Former streetcar route in Toronto, Ontario

521 Exhibition East was a streetcar route in Toronto, Ontario, Canada, operated by the Toronto Transit Commission from the 1960s to 1986 and briefly again in 1995 and 2013.

==History==
The 521 Exhibition East is the last surviving streetcar route to serve the Canadian National Exhibition. In August 1980, the name "Exhibition East" was finally made official, from the former streetcar route name, "King Exhibition." This streetcar route operated on special occasions and events that took place at Exhibition Place, such as the Canadian National Exhibition, and the Molson Indy. It was only six months earlier, on February 4, 1980, that streetcars serving the route began displaying a route number for the first timehaving previously shown only a route nameas the route briefly became 521 King Exhibition, before becoming 521 Exhibition East.

Route 521 operated from Richmond, via Victoria and Queen Streets, then west to Church Street. It continued west on King Street, south on Bathurst Street, and then west on Fleet Street, proceeding directly to the Exhibition Loop.

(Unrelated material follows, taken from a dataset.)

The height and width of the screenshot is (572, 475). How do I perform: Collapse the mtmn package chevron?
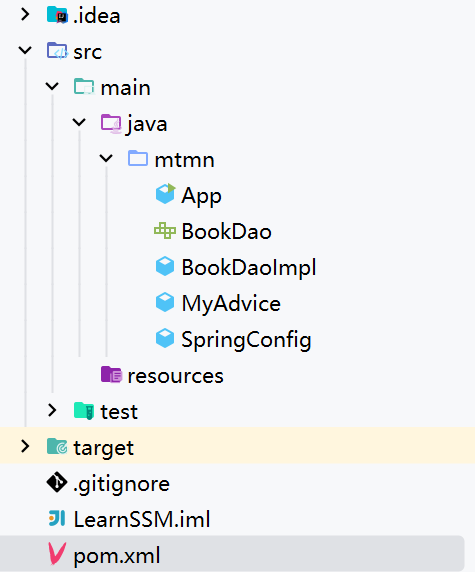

On the other hand, another streetcar route named 522 Exhibition West operated alongside 521. This route operated from Dundas West Station, where it would run south on Roncesvalles, east on King Street, south on Dufferin, straight to the Dufferin Gates at Exhibition Place. This streetcar route, like route 521, operated only on special occasions. Labour Day in 1986 marked its final day of service. It was later replaced by the 93 Exhibition West bus but was reinstated for one year in 1995 during the CNE.

==Resurrection==
In August 2013, the 521 Exhibition East route was temporarily reinstated because of ongoing construction affecting the 509 Harbourfront line, which ran from Union Station to the Exhibition Loop. On the other hand, the 522 Exhibition West route was reinstated as route 193 Exhibition Rocket, which ran from Dundas West station to Exhibition Loop, though that service was discontinued in 2018. Later that year, the 929 Dufferin express started operating from Dufferin gate loop to Dufferin station before continuing north.

In 2016, the 514 Cherry started operations and ran from Dufferin gate to Distillery loop, effectively an extension of the 521 except it terminates at the loop to the west of the CNE rather than the east. Later in 2018, the 514 was merged into the 504 King, creating the 504B From Dufferin gate loop to Broadview station.

==Route==
The route of the 521 started at Exhibition Loop, and ran east on Fleet Street, north on Bathurst Street, then east on King Street West, passing by both St. Andrew Station and King Station, then terminating at Church Street. The route shared its tracks with the 504 King on King Street, the 509 Harbourfront on Fleet Street, and the 511 Bathurst on Fleet Street and Bathurst Street.